* **DIRECTIONS**
Gather each line of the entries below that includes "size".

Records from a dataset
============================================================

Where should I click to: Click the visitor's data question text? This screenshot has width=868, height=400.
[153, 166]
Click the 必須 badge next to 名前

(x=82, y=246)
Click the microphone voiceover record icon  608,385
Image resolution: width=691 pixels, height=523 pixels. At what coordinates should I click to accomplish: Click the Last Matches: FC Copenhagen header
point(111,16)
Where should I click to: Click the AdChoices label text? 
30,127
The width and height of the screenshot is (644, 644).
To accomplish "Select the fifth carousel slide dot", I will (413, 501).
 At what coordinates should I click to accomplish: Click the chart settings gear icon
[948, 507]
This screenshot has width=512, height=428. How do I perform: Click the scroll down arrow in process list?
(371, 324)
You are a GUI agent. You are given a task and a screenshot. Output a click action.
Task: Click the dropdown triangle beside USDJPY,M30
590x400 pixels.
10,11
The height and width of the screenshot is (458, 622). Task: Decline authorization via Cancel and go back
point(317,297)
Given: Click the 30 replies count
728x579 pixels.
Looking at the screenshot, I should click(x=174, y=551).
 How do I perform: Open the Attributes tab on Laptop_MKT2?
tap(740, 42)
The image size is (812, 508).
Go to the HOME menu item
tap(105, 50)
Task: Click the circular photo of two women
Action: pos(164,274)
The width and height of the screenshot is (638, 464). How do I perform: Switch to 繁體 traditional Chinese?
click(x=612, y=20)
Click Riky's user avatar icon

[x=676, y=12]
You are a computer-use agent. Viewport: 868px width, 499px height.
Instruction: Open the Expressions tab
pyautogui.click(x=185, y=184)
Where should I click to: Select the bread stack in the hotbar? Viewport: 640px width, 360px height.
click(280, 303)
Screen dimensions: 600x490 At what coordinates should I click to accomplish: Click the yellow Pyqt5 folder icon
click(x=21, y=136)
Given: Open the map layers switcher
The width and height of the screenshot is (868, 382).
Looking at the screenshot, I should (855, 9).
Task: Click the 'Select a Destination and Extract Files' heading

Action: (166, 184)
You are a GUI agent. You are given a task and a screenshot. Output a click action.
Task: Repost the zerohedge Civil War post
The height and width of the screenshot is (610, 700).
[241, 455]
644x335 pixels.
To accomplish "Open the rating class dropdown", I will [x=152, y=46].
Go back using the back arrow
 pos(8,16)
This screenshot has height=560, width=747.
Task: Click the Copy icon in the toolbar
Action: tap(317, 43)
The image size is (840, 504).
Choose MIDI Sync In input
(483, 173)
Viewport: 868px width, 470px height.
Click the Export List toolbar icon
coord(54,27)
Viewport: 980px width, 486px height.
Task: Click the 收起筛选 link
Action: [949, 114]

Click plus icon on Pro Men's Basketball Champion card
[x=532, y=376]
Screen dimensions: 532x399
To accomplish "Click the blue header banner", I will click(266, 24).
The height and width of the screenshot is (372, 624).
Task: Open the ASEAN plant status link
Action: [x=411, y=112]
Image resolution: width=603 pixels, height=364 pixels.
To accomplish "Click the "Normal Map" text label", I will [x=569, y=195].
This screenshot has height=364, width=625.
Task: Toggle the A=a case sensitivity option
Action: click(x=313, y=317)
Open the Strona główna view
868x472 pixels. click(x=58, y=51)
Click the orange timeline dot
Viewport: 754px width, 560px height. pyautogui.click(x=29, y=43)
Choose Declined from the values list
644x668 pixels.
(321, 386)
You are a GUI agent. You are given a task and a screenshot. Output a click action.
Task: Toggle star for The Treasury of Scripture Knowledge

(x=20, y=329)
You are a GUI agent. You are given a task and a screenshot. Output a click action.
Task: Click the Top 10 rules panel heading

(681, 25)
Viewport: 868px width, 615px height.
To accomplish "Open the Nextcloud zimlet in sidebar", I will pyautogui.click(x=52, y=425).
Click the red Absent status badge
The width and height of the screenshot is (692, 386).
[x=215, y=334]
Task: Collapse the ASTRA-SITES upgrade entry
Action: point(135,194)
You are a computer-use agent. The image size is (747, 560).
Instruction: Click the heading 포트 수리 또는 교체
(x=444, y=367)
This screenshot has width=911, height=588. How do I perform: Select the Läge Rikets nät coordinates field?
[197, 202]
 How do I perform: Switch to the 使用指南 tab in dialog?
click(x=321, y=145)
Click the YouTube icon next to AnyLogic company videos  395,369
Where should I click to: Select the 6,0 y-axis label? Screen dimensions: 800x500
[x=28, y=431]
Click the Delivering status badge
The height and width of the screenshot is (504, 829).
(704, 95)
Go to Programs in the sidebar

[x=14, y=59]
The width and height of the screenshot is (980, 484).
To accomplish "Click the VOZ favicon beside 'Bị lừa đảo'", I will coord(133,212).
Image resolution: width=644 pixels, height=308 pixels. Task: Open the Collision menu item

============================================================

* **WRITTEN SOLUTION**
The image size is (812, 508).
The image size is (840, 504).
You are a computer-use agent. The image size is (747, 560).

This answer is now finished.